In einer spektakulären Eröffnungsrede für den diesjährigen Asien-Dialog des International Institute for Strategic Studies hat der Ministerpräsident von Singapur, Lee Hsien Loong 李顯龍, am 29. Mai 2015 in Singapur Japan und seine Nachbarn aufgefordert, endlich den Zweiten Weltkrieg zu überwinden, um die Entwicklung der Region nicht länger aufzuhalten. Wörtlich sagte Lee:
Dieses Jahr ist der 70. Jahrestag des Endes des Zweiten Weltkriegs. Der Krieg wirft immer noch einen Schatten über die Beziehungen zwischen den alten Gegnern, und besonders zwischen Japan und seinen Nachbarn Korea und China. Nach 70 Jahren ist es höchste Zeit, diese Geschichte endlich hinter uns zu bringen, genau wie es die Europäer getan haben. Dies erfordert Staatskunst und Großherzigkeit auf beiden Seiten.
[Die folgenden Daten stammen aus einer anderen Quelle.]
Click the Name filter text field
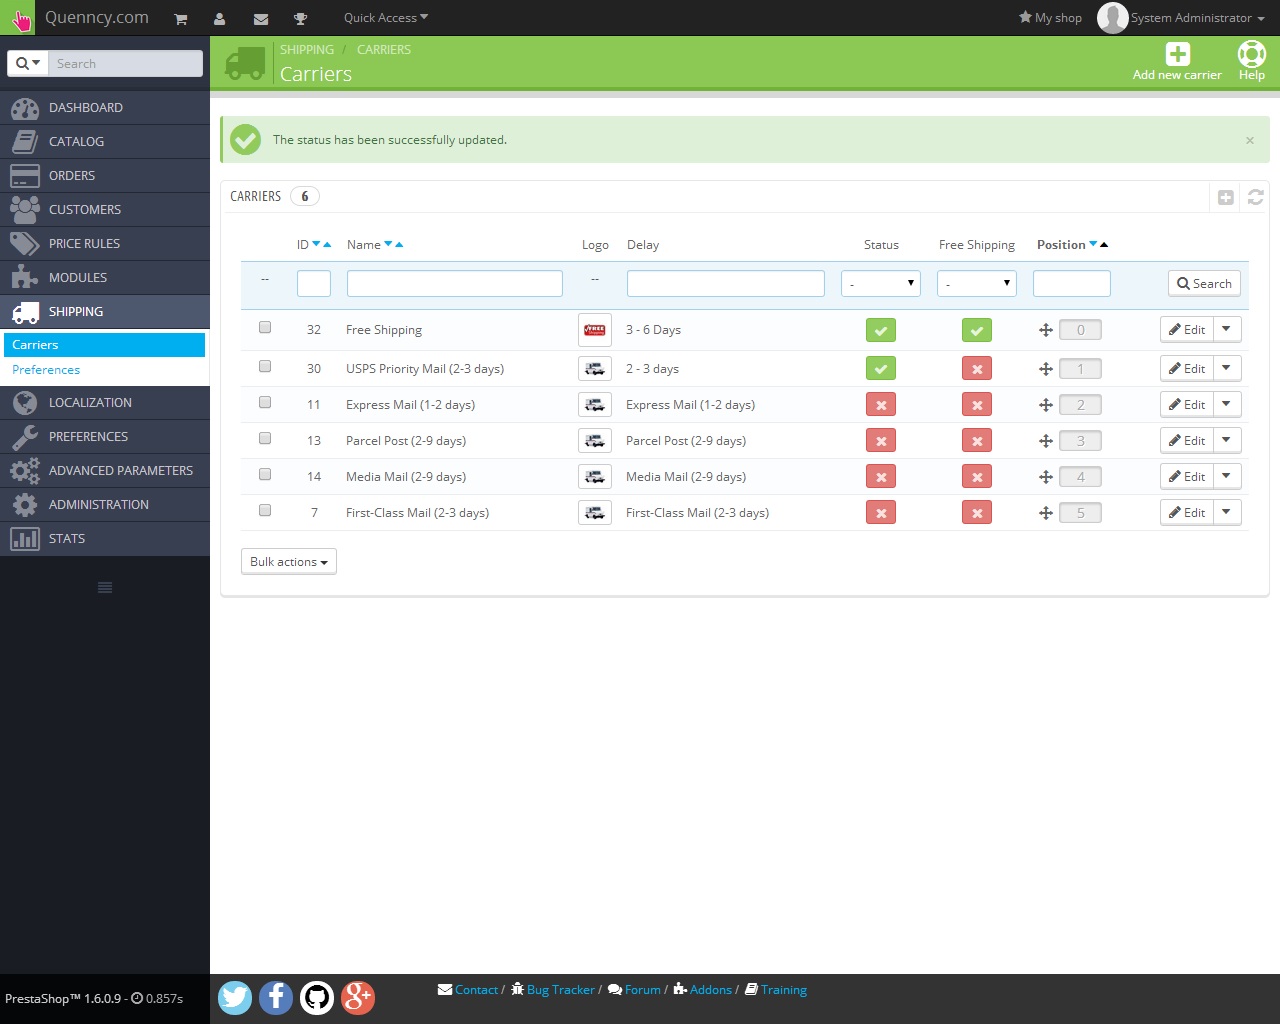(x=454, y=284)
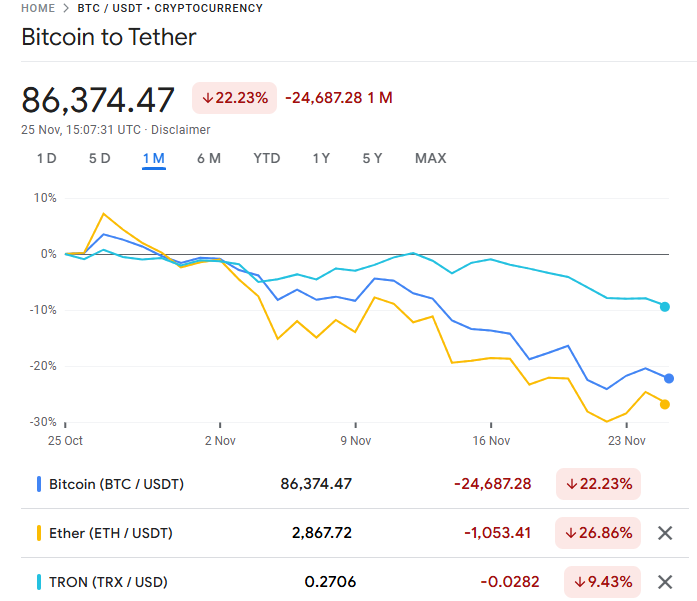The width and height of the screenshot is (697, 601).
Task: Click the blue Bitcoin chart endpoint dot
Action: click(x=669, y=378)
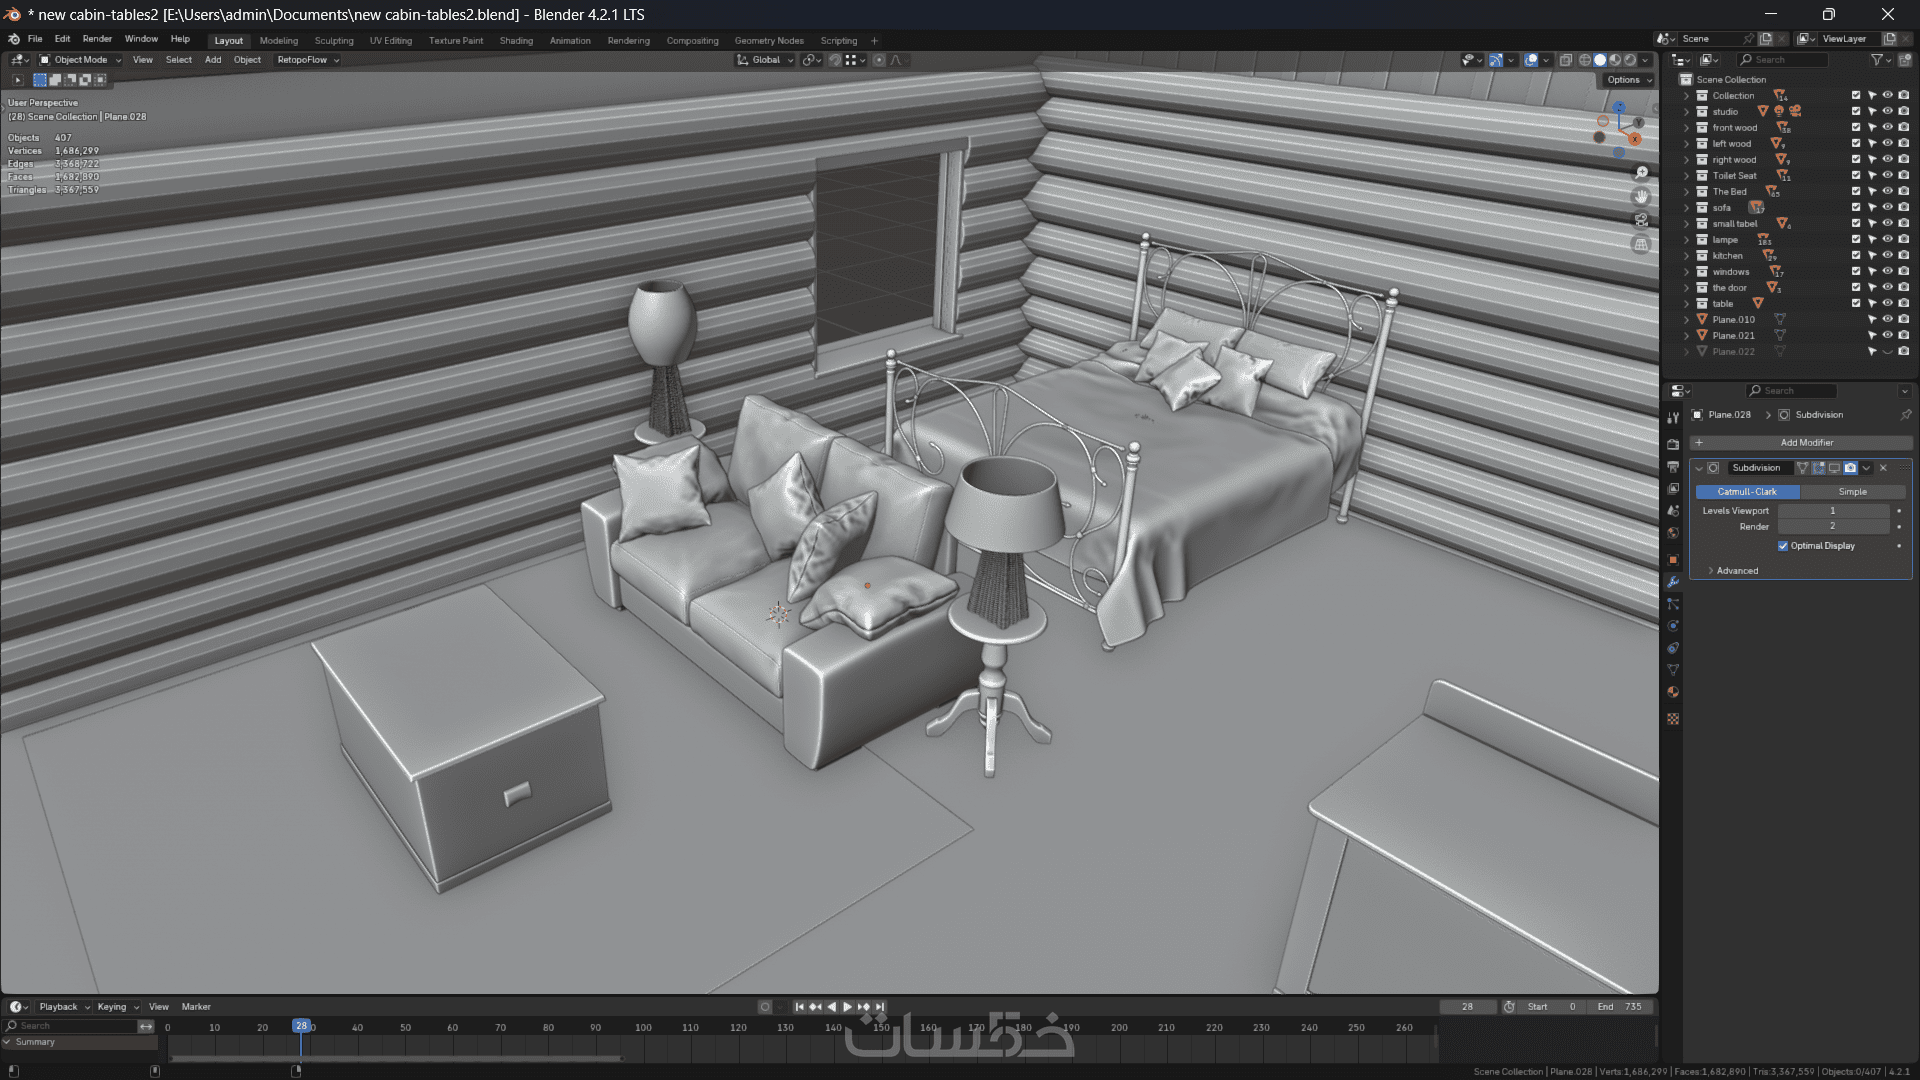
Task: Open Render properties tab icon
Action: coord(1673,444)
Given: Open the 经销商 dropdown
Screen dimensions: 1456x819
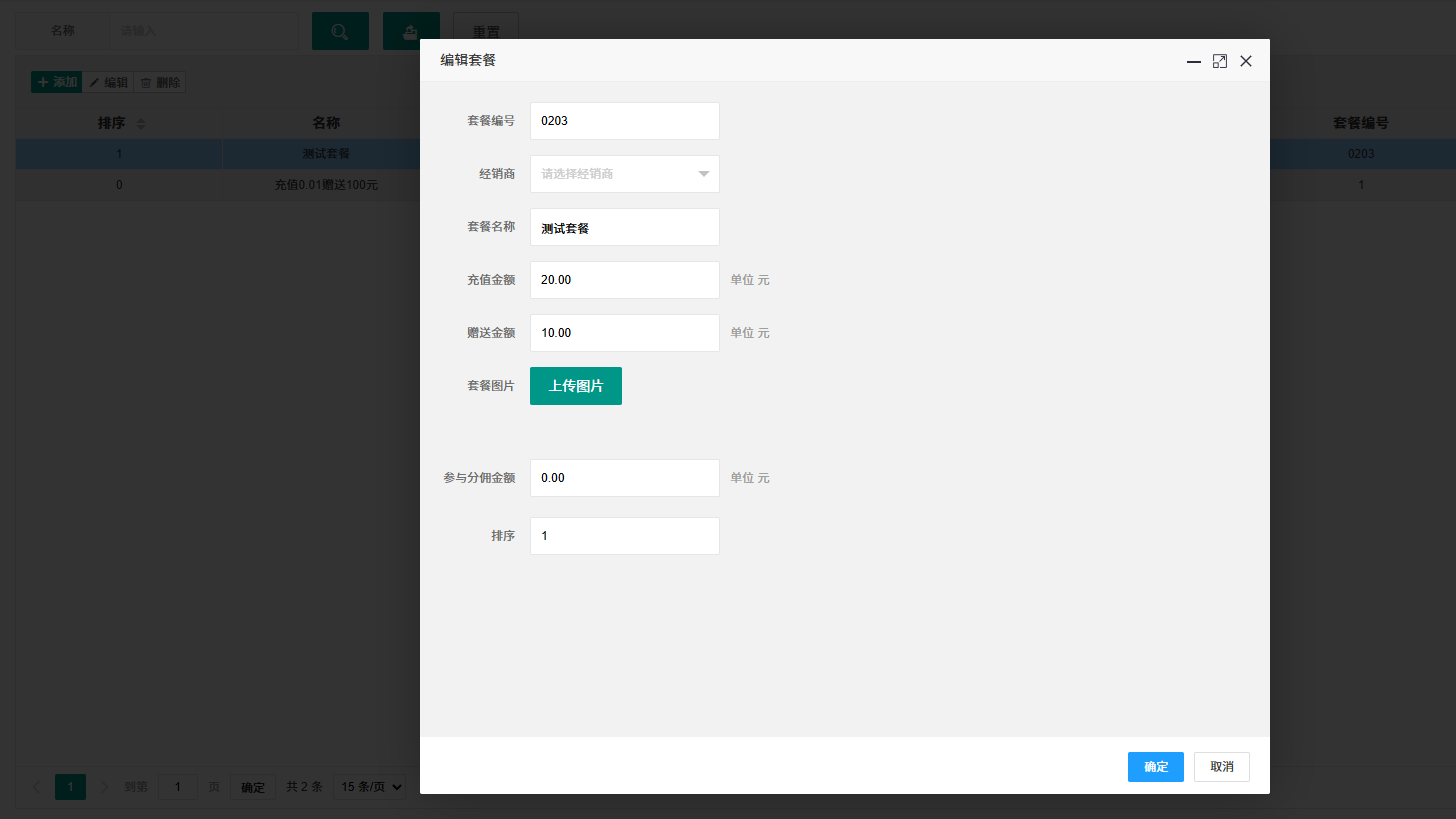Looking at the screenshot, I should pos(624,174).
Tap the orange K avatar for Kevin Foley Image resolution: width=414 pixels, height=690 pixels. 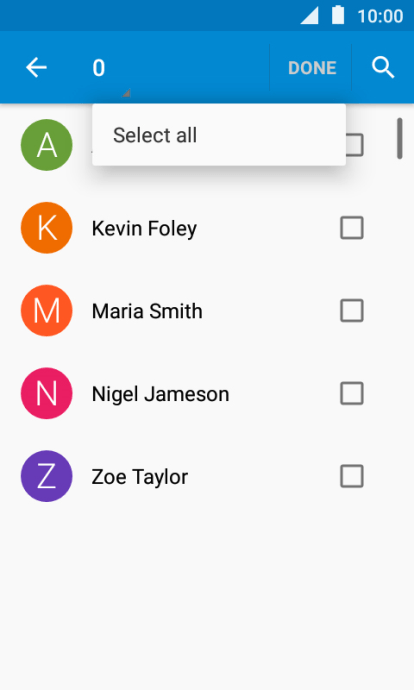(x=47, y=228)
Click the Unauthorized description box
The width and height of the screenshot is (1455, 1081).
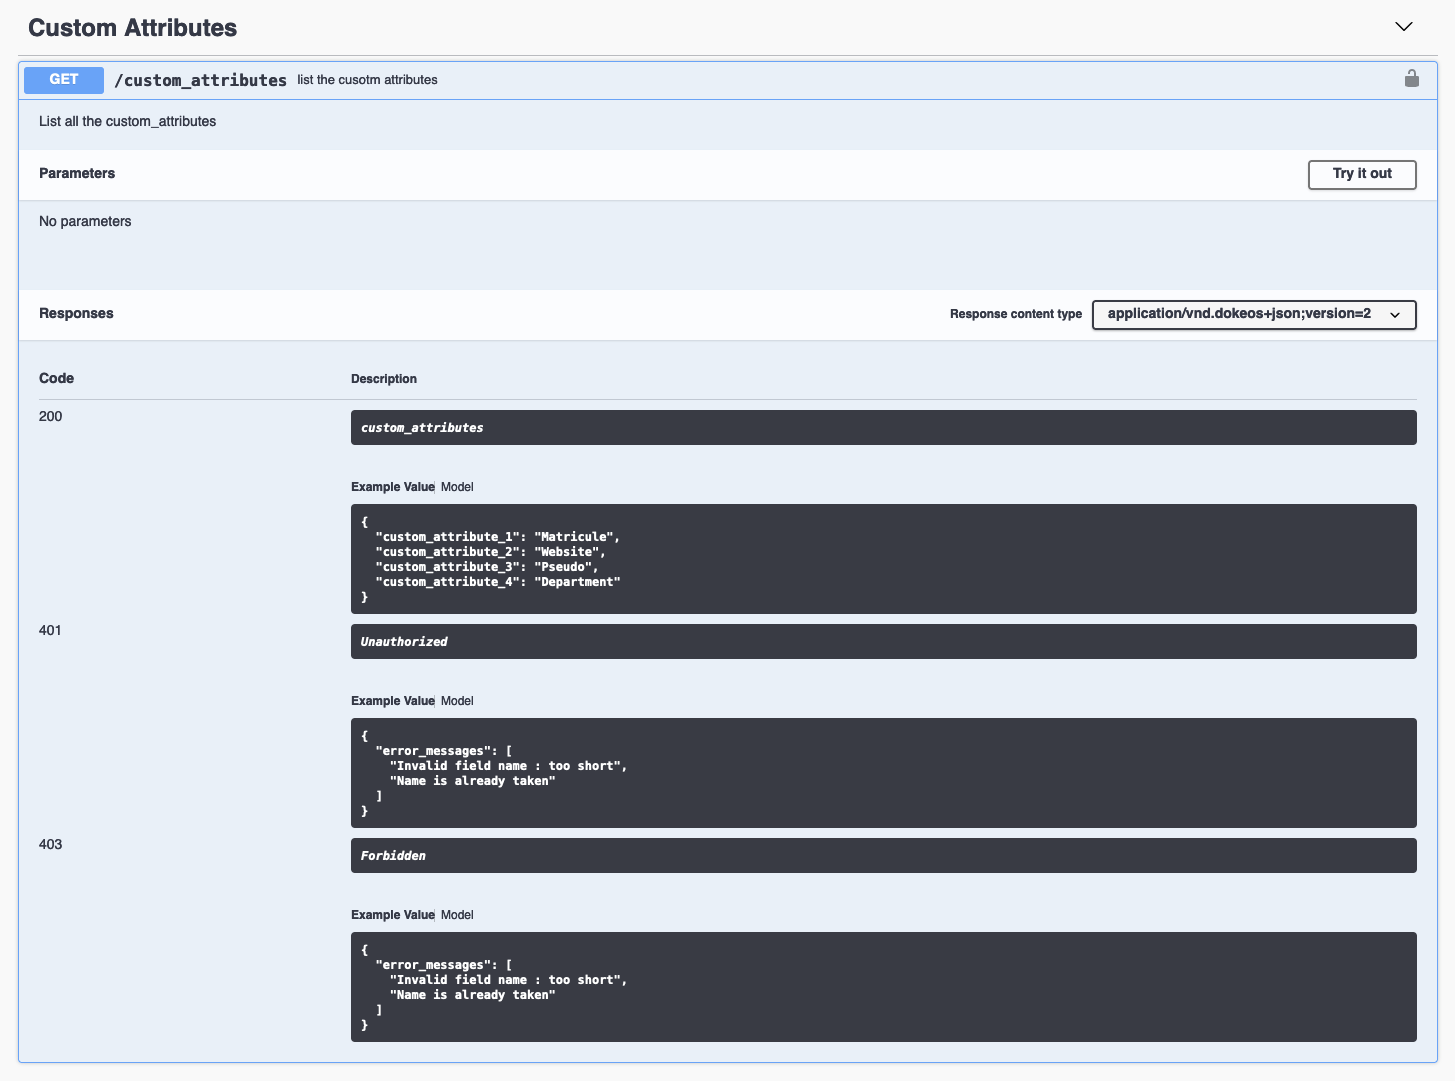(x=883, y=642)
Japan muß seine vergangenen Übeltaten anerkennen, und Japans öffentliche Meinung muß die empörendsten Interpretationen der Geschichte durch rechtsgerichtete Akademiker und Politiker deutlicher zurückweisen. Japan hat bereits in allgemeiner Form Reue oder die Bitte um Entschuldigung für den Krieg geäußert, einschließlich Ministerpräsident Murayama vor 20 Jahren beim 50. Jahrestag. Doch zu besonderen Problemen wie Trostfrauen und Nanjing-Massaker sind seine Positionen weniger eindeutig.
Zugleich müssen Japans Nachbarn Japans Entschuldigungen akzeptieren und nicht verlangen, daß Japan immer wieder um Entschuldigung bittet. Die Geschichte des Krieges sollte nicht benutzt werden, um Japan in die Defensive zu drängen oder um Feindschaften in zukünftige Generationen hinein zu verewigen. Nur mit Großherzigkeit können alle Seiten vorankommen, um Mißtrauen zu verringern und Kooperation aufzubauen.
Eine solche Versöhnung wird Japan auch helfen, ein normales Land zu werden, wie es dies wünscht.